Sausage and Vegetable Egg Bake

Oh how I love recipes that use a minimal amount of dishes for preparation! And I love recipes that find ways to incorporate more vegetables too! Well… this recipe does both of those things!!! I also encourage you to experiment with this – swap out the seasonings for something else you like better, change the vegetables in this recipe, or even use all veggies and no sausage! The great thing I find about egg recipes is how versatile they can be! Play around with this and leave a comment on how your variation turns out!! Enjoy!

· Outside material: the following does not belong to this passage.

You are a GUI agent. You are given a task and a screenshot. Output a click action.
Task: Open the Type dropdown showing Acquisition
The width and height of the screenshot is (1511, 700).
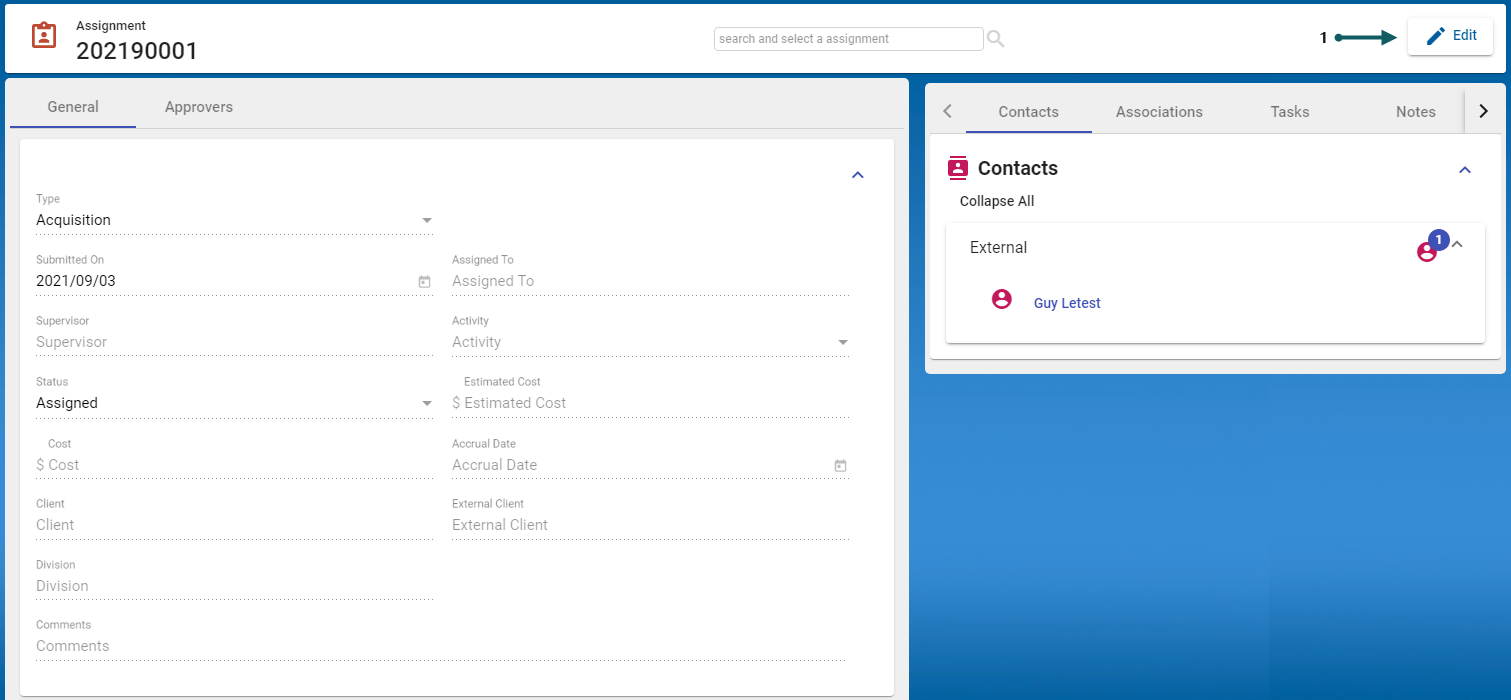(x=427, y=220)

Sausage and Vegetable Egg Bake


  • 1 medium red pepper, diced
  • 1/2 cup (75g) diced onion
  • 5 ounces (140g) frozen spinach, thawed and squeezed to remove moisture
  • 2 chicken sausage links, chopped
  • 6 large eggs
  • 4 ounces (112g) cheese, grated
  • 1 1/2 (350ml) cups milk
  • 3 cups (180g) bread, cubed (Italian loaf or a baguette work well)
  • Black pepper, to taste
  • 1 teaspoon paprika
  • Optional: ½ tsp cayenne pepper


  1. If serving immediately, preheat the oven to 350°F (177°C). Alternatively, you may cover the prepared mixture with plastic wrap and refrigerate overnight for baking the next day.
  2. Combine all ingredients in a large bowl and mix until well combined. Spoon into a greased 9 inch x 9 inch baking pan.
  3. Bake at 350°F (177°C) for 50-60 minutes, until desired degree of doneness is reached.